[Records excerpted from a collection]
========================
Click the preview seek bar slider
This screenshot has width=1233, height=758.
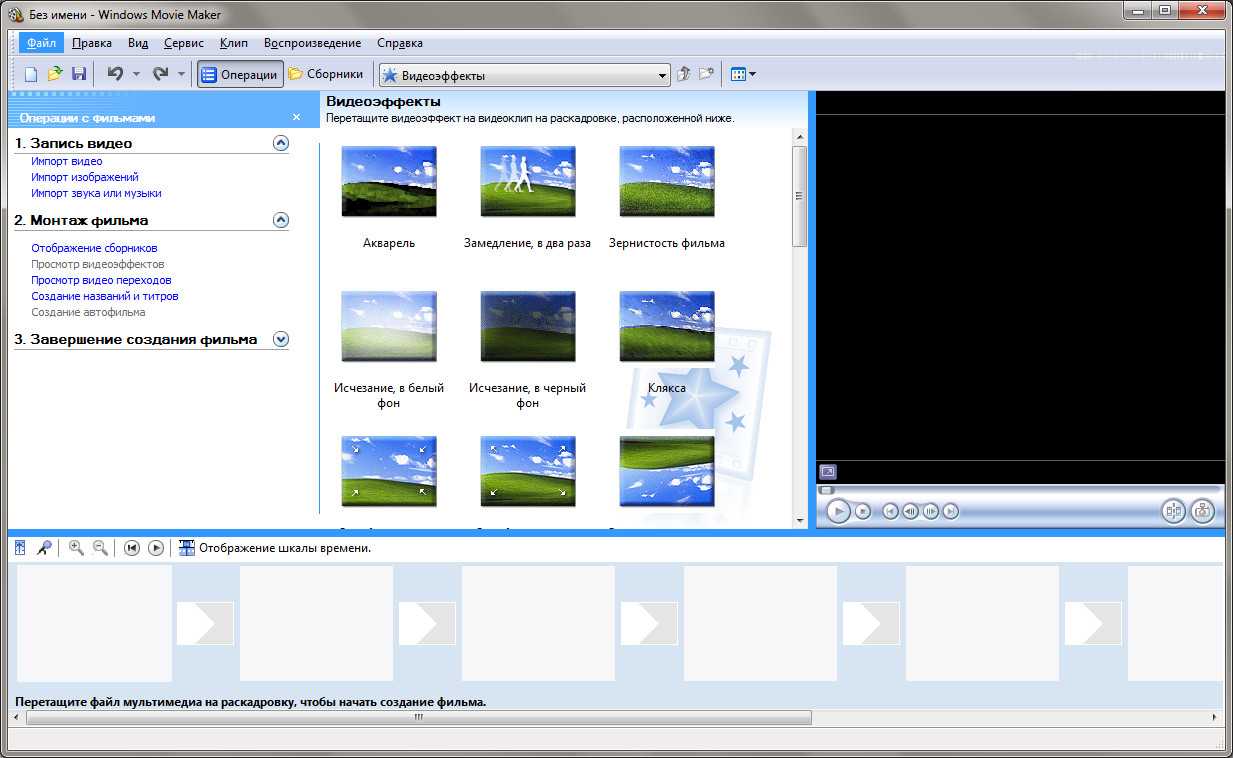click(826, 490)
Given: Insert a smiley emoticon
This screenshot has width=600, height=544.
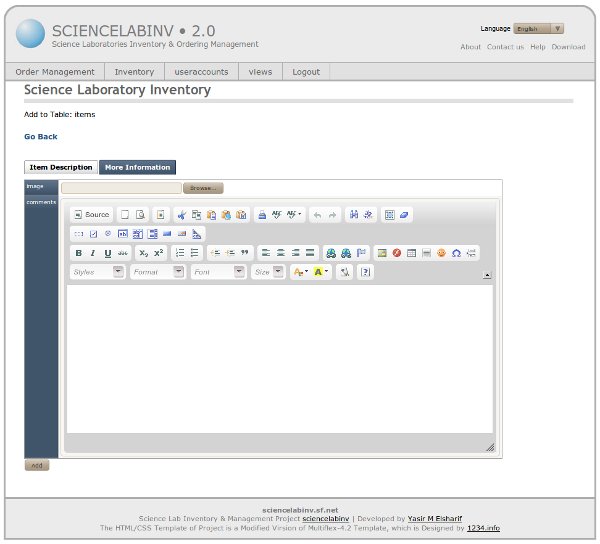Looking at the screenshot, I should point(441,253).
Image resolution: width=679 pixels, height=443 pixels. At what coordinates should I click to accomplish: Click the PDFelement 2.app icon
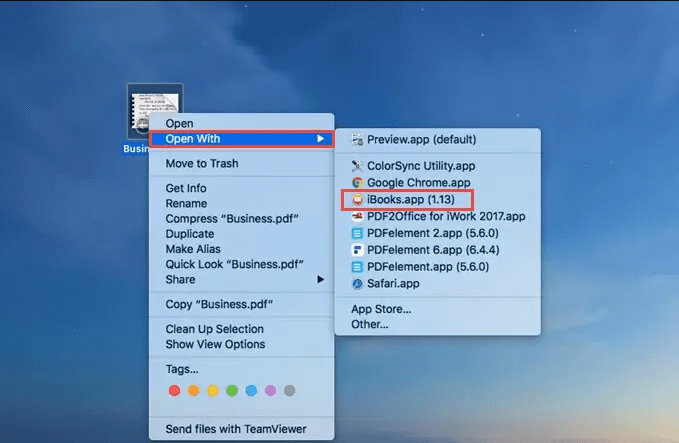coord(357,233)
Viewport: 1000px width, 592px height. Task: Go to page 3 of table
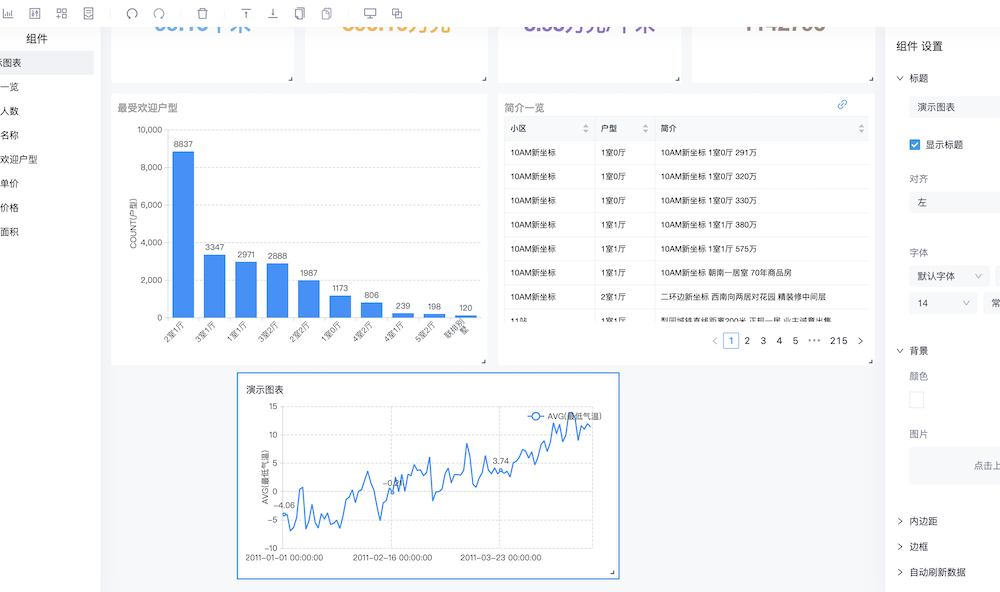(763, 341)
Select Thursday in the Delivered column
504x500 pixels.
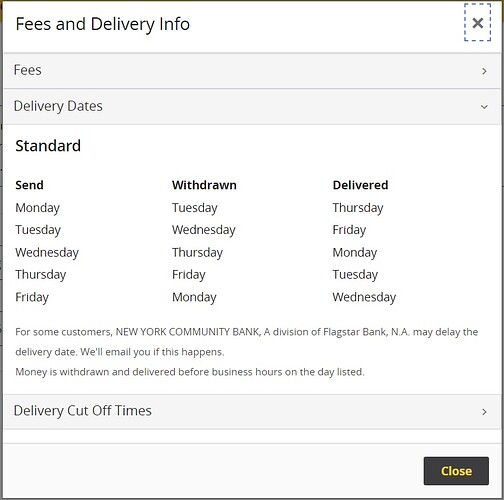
========================
### What you need to do
Write out each line of the data exactly; the images should be left out.

### Reply
Click the preview seek bar slider
This screenshot has width=1233, height=758.
click(826, 490)
Given: Insert a smiley emoticon
This screenshot has width=600, height=544.
Looking at the screenshot, I should point(441,253).
Image resolution: width=679 pixels, height=443 pixels. At what coordinates should I click to accomplish: Click the PDFelement 2.app icon
coord(357,233)
Viewport: 1000px width, 592px height. Task: Go to page 3 of table
(763, 341)
Select Thursday in the Delivered column
504x500 pixels.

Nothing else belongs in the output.